EXERCISE INSTRUCTIONS –
Reproduce the listing lines below without changes, beginning at the line that has "714, 774, 722)" and stopping after the line that has "486, 981, 508)".

MATERIAL FOR THE TASK –
== == ==

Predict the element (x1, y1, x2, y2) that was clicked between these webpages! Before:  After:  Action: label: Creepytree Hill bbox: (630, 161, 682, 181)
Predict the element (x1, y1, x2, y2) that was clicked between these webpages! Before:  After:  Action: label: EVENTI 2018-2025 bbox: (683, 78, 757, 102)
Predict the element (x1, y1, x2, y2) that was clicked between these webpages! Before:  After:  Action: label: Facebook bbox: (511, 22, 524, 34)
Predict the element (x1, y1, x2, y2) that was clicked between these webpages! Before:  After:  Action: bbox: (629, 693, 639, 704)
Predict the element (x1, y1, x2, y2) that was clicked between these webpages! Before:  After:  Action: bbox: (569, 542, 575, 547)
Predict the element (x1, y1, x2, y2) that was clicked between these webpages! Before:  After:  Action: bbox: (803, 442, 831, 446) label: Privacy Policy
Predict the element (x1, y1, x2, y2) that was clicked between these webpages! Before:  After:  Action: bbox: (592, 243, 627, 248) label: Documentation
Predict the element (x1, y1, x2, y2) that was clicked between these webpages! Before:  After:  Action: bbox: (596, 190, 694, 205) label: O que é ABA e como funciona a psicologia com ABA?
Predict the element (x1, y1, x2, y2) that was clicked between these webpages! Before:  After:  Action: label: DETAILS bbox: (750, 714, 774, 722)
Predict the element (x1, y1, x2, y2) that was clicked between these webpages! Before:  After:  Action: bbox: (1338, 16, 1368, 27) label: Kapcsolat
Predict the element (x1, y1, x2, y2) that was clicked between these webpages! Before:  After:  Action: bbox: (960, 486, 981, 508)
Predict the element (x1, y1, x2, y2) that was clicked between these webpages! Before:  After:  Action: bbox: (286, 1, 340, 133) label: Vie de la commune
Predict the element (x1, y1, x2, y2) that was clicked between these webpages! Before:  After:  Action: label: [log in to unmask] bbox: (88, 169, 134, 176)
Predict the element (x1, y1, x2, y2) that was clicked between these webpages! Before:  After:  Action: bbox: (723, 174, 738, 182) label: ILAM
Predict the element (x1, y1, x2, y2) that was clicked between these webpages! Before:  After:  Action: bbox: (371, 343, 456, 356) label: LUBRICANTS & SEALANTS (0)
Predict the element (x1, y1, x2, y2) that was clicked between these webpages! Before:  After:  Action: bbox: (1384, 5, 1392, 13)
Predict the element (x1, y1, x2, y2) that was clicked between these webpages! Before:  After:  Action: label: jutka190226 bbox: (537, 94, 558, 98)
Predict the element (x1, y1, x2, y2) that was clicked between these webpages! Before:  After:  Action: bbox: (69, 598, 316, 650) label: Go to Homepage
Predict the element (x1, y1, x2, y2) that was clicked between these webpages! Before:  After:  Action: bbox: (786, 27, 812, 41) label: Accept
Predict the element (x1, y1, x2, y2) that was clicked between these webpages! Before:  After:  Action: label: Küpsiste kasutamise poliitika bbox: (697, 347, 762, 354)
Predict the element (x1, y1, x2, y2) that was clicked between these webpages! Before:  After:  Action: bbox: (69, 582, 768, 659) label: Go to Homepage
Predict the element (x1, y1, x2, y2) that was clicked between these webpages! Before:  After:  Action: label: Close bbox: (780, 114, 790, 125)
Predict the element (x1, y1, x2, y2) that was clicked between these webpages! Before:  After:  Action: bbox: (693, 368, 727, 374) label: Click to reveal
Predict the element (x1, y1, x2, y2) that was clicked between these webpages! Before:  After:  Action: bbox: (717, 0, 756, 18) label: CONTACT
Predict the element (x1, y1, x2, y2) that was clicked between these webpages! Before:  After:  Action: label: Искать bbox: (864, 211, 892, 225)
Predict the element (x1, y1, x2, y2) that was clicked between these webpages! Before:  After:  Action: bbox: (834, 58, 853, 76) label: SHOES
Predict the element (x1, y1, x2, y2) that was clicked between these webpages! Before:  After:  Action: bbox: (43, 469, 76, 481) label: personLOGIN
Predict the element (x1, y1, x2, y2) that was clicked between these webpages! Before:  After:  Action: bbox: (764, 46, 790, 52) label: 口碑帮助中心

== == ==

SOLUTION TO THIS PROBLEM –
Predict the element (x1, y1, x2, y2) that was clicked between these webpages! Before:  After:  Action: label: DETAILS bbox: (750, 714, 774, 722)
Predict the element (x1, y1, x2, y2) that was clicked between these webpages! Before:  After:  Action: bbox: (1338, 16, 1368, 27) label: Kapcsolat
Predict the element (x1, y1, x2, y2) that was clicked between these webpages! Before:  After:  Action: bbox: (960, 486, 981, 508)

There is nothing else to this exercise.